%%
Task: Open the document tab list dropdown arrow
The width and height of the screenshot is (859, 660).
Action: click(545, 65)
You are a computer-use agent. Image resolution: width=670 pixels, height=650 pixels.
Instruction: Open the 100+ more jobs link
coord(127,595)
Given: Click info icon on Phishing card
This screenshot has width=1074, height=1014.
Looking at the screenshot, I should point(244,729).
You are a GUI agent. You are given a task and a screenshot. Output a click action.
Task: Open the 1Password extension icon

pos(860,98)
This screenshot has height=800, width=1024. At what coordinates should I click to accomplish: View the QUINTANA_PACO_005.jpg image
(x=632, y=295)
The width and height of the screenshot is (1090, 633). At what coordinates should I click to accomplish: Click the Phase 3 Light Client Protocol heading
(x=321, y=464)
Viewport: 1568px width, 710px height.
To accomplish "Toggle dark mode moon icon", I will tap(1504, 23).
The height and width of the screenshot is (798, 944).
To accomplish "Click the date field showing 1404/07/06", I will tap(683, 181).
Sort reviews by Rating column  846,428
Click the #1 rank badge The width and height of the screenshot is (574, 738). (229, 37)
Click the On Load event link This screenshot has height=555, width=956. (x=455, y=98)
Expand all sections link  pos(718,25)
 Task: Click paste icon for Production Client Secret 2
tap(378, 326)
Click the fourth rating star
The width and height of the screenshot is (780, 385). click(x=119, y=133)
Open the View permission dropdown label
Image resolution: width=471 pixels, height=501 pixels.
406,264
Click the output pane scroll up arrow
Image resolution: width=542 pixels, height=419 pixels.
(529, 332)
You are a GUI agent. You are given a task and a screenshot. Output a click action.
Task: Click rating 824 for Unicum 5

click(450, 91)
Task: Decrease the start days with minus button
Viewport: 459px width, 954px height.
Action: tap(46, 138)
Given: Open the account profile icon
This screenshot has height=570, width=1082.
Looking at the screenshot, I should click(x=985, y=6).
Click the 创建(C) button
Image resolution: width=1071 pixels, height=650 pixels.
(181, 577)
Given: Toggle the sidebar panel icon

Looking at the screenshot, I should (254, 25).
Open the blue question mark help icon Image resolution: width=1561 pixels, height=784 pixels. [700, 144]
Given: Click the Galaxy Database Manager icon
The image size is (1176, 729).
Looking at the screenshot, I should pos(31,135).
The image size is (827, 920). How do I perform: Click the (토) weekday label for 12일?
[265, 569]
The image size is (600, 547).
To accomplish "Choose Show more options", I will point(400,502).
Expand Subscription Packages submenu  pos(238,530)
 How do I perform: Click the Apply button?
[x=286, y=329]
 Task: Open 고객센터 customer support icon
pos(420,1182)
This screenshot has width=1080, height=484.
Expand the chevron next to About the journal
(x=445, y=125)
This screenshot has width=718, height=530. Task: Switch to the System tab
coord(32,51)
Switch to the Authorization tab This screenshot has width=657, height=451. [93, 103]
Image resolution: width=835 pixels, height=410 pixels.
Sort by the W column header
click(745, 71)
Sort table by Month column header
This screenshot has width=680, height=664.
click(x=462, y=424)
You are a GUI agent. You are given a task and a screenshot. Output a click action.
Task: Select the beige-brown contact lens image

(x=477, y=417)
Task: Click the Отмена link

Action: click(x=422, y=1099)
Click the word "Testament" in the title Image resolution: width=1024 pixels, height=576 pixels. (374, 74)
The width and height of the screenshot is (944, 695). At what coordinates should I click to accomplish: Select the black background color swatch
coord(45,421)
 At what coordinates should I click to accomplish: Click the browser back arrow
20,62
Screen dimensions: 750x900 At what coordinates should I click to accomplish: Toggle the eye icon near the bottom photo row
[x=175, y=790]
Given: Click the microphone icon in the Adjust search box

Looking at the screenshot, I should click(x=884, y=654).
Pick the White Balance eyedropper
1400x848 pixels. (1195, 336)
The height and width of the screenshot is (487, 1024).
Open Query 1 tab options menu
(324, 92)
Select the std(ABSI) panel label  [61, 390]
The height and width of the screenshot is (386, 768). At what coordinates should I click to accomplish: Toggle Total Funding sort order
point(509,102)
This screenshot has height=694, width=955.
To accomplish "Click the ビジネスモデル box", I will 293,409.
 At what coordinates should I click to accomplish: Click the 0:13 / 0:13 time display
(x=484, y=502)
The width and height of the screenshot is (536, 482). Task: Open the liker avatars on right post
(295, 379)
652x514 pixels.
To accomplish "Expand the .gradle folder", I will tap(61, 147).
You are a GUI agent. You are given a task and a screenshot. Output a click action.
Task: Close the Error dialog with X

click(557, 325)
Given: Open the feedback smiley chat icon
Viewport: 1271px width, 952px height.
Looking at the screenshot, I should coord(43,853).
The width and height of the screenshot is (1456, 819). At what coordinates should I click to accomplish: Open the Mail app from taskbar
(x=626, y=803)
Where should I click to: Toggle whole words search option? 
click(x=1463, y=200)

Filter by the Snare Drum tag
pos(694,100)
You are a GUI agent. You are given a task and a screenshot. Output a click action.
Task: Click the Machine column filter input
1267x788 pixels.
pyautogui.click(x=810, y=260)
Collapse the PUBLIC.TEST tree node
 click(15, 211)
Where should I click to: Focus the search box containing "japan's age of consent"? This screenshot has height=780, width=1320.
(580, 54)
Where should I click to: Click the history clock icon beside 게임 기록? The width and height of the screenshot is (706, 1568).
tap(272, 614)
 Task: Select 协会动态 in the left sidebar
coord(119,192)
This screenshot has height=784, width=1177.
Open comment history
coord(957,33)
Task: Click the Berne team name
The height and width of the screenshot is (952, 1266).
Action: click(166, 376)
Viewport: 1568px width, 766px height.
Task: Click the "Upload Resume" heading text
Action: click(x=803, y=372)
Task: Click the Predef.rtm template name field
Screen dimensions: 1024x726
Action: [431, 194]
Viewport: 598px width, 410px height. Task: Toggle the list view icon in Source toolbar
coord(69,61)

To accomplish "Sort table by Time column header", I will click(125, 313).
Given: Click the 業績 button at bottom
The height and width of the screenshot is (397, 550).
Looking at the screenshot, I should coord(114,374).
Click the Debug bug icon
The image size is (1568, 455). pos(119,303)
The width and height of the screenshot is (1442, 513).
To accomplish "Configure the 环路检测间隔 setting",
%%
I need every line of the data that has the word "name"; please list them.

Task: Click the Berne team name
Task: Click the Predef.rtm template name field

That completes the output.